#### Your objective
Your reply must be the number of lines in the entries that hold the word "panel", and nothing else.

Data Block Start

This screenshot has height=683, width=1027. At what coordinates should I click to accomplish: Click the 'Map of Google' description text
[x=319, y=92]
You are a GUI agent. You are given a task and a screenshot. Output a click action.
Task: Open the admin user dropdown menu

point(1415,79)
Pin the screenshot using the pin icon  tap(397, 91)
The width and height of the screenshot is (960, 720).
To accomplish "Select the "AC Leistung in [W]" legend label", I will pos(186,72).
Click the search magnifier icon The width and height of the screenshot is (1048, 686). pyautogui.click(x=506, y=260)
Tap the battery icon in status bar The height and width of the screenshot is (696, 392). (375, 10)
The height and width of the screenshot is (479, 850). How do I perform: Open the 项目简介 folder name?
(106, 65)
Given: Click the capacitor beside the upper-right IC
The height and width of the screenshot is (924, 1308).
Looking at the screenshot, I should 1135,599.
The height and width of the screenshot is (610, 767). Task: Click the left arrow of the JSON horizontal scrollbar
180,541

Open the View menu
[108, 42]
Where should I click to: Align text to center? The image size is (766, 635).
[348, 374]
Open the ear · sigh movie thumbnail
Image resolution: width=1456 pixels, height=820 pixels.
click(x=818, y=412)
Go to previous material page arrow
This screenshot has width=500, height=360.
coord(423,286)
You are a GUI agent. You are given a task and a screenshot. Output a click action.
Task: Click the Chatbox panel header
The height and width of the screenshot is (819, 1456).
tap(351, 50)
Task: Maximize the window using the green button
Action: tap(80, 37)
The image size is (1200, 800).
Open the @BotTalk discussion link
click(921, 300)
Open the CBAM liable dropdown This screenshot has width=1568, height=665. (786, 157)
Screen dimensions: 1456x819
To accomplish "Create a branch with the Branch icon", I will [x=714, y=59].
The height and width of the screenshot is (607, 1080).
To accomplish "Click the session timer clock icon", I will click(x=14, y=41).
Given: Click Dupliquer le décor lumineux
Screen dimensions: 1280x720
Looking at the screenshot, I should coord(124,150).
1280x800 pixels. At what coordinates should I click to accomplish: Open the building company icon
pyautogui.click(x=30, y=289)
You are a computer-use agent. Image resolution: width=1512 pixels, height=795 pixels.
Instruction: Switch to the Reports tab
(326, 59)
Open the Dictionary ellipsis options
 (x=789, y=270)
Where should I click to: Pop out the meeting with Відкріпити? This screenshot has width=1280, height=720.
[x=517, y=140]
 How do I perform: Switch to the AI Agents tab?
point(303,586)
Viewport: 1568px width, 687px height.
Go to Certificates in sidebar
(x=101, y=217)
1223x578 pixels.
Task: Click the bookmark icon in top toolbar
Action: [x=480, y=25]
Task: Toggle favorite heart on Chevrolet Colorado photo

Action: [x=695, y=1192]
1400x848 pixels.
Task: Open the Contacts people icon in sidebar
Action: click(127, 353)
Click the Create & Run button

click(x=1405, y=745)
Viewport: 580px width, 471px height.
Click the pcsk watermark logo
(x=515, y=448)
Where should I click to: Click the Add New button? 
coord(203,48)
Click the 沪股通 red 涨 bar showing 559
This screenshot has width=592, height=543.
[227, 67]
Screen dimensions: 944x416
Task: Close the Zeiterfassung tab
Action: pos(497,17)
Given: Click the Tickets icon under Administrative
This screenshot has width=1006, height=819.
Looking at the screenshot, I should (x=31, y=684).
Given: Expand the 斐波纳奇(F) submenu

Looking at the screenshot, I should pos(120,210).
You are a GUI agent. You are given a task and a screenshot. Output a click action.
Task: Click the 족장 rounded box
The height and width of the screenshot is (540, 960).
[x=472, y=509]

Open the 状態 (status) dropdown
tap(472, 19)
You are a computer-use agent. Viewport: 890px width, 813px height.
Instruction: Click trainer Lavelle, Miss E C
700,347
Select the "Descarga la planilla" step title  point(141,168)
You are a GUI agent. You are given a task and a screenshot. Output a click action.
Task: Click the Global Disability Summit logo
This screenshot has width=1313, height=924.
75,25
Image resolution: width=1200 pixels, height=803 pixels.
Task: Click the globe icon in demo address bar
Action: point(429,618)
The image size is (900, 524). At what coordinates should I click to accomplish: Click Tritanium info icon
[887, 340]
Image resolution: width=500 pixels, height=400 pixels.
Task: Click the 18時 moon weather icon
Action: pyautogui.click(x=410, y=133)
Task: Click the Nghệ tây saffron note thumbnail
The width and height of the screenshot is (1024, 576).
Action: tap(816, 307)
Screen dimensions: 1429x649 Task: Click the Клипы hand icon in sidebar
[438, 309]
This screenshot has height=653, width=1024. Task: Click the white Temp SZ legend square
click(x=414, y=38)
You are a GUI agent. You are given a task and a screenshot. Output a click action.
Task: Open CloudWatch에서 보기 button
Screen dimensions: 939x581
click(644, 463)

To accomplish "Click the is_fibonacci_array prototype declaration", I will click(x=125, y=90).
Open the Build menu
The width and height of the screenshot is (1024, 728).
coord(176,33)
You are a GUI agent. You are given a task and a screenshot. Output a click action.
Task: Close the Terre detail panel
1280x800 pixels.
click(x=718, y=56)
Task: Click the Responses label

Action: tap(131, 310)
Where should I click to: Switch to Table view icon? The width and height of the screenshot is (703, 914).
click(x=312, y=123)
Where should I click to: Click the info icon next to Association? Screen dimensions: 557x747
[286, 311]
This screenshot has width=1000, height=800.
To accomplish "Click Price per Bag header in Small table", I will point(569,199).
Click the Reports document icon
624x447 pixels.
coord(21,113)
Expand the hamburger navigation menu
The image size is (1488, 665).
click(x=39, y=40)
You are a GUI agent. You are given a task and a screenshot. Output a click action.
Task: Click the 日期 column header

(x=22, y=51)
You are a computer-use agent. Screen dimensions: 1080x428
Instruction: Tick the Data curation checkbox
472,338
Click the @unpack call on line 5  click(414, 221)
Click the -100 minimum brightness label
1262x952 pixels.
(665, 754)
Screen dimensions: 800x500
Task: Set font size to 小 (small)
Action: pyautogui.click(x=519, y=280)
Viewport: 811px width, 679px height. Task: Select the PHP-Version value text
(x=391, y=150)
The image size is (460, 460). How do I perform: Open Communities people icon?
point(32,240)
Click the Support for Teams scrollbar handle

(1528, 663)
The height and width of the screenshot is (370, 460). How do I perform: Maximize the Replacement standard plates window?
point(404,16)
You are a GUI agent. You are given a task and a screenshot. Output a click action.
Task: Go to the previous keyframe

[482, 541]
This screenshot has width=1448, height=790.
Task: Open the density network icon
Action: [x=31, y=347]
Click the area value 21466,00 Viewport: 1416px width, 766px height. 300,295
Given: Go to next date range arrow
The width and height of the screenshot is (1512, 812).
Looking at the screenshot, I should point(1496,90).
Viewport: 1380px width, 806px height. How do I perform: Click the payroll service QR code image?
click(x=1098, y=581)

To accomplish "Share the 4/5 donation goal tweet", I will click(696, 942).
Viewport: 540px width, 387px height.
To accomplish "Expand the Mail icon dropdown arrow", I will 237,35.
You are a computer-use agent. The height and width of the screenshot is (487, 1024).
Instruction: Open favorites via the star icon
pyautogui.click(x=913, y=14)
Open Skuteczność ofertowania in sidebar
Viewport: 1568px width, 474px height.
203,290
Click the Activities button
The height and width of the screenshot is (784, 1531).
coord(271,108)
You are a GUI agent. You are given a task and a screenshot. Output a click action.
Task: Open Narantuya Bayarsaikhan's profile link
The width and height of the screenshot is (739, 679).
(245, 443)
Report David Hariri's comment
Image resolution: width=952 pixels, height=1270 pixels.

Data Block End

#### Problem solution
2